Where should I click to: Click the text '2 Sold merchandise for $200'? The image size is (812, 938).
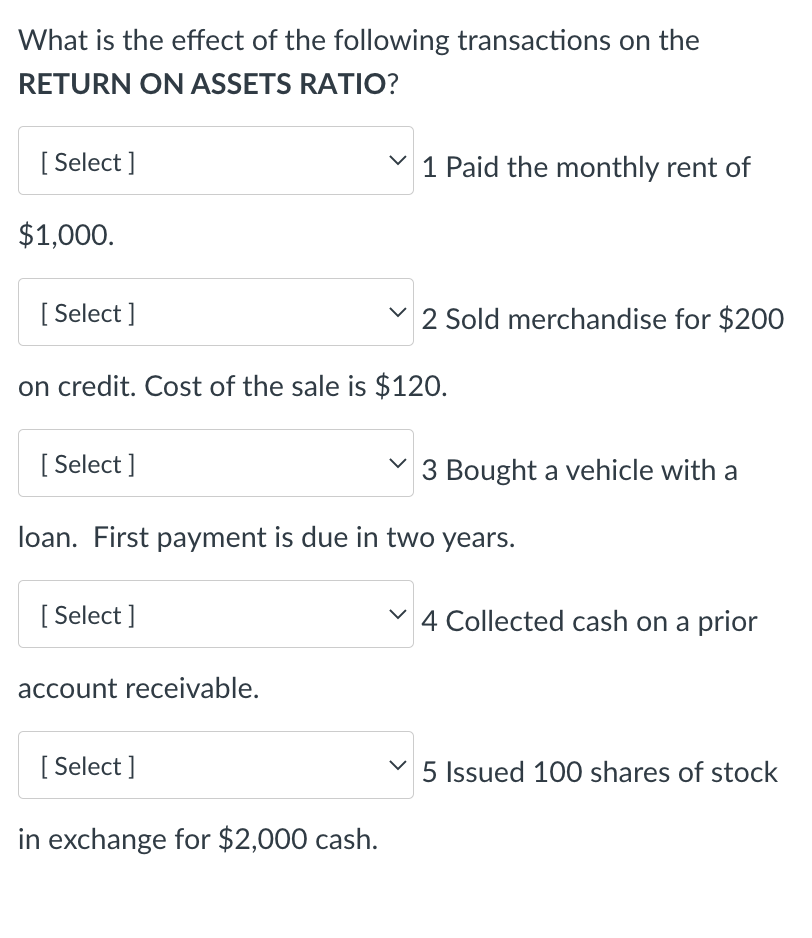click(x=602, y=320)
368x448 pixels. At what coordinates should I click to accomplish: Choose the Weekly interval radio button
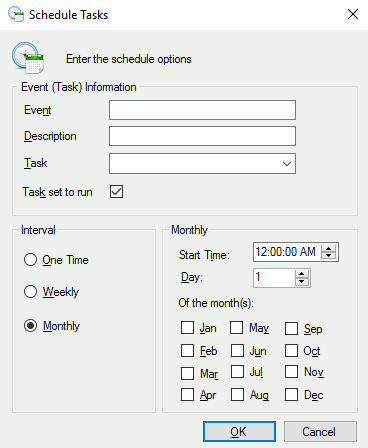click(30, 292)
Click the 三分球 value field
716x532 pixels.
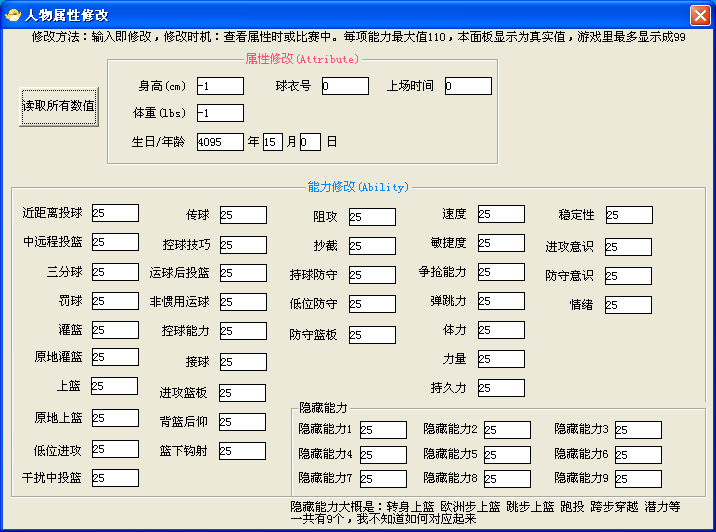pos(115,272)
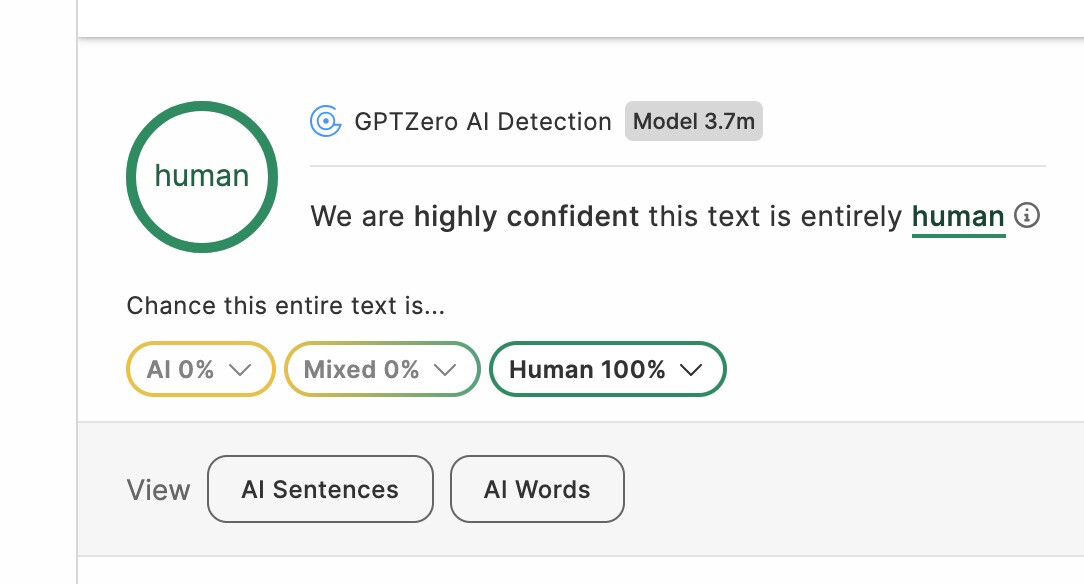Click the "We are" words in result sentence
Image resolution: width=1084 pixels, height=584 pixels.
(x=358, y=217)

Written request:
Can you reproduce the data from the line containing "368x448 pixels. At" through the end of the data, omitting the pictures?

Result of this task:
368x448 pixels. At what coordinates should I click to accomplish: Choose the Weekly interval radio button
click(30, 292)
Click the 三分球 value field
716x532 pixels.
pos(115,272)
Click the "We are" words in result sentence
Image resolution: width=1084 pixels, height=584 pixels.
(x=358, y=217)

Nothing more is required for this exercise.